Passage shown:
------------------------------
Also on Windermere there are a number of motor driven wooden boats, doing short runs across the lake, one of which is the “Queen of the Lake” - pictured - which was transported to London recently to take part in the Queen’s Jubilee celebration as one of the 1000 craft in the Thames Pagaent.


This newsletter expresses the views of the author Victor Gibson about marine events which are considered to be worthy of interest. It is meant to be a five minute read. Sources of information usually include:

International Tug and OSV Magazine
Maritime Bulletin
The Tugs, Towing and Offshore Newsletter.
The Nautilus Telegraph
The Nautical institute Magazine Seaways
The BBC Home Page
The Somalia Report
The MAIB Website

Although this time the information relies solely on what I did on my holidays. There is more actually but I had to draw the line somewhere. Back to normal next month.
------------------------------
Collected data:
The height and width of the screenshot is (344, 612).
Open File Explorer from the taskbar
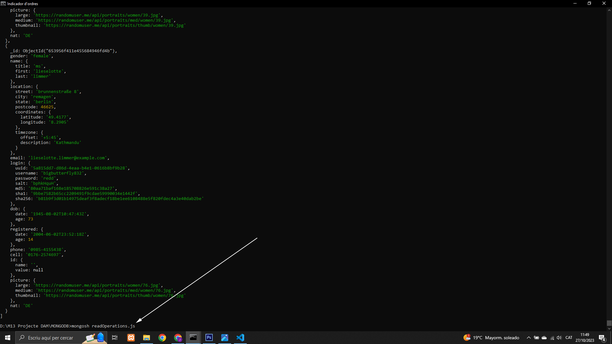click(147, 338)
------------------------------
Required tasks:
• 1. In the marine newsletter, why was the "Queen of the Lake" recently taken to London?
• 2. According to the marine newsletter, how long is it meant to take to read?
• 3. Extend the marine newsletter, starting after its final sentence.
The listing has no connection to the marine newsletter.

Response list:
• 1. It was taken to London to take part in the Queen's Jubilee celebration as one of the 1000 craft in the Thames Pageant.

• 2. It is meant to be a five minute read.

• 3.
The website contains comprehensive information about many offshore vessels and approaching 10,000 images. Since June 2012 the following company information has been updated as follows:

Adams Offshore
AET Offshore
Alam Maritim
Allied Marine
Alpha Logistics

No further updating has been carried out in the latter part of July and the early part of August because I have been away, but I read that there are more an more owners of offshore vessels appearing on the scene. Where will they get their crews? Maybe they will get them from the many Brazilian seafarers who send me their CVs in the hope of gaining employment. I have emailed one or two asking why, but they either don’t know or don’t choose to tell me.

There have also been almost no Pictures of the day, although people have continued to send them, for which I am very grateful. The photos brighten the days of our hundreds of visitors as they sit at their desks – I have noticed that our numbers are considerably reduced at the weekends.


THE HISTORY OF THE SUPPLY SHIP £37.50 inc P&P anywhere
SUPPLY SHIP OPERATIONS £27.50 inc P&P anywhere
RIGMOVES £5.75 inc P&P anywhere


Buy all three books for the bargain price of £52.50

Vic Gibson. June 2012.

If you would like to receive News and Views as a PDF - with photos - email me.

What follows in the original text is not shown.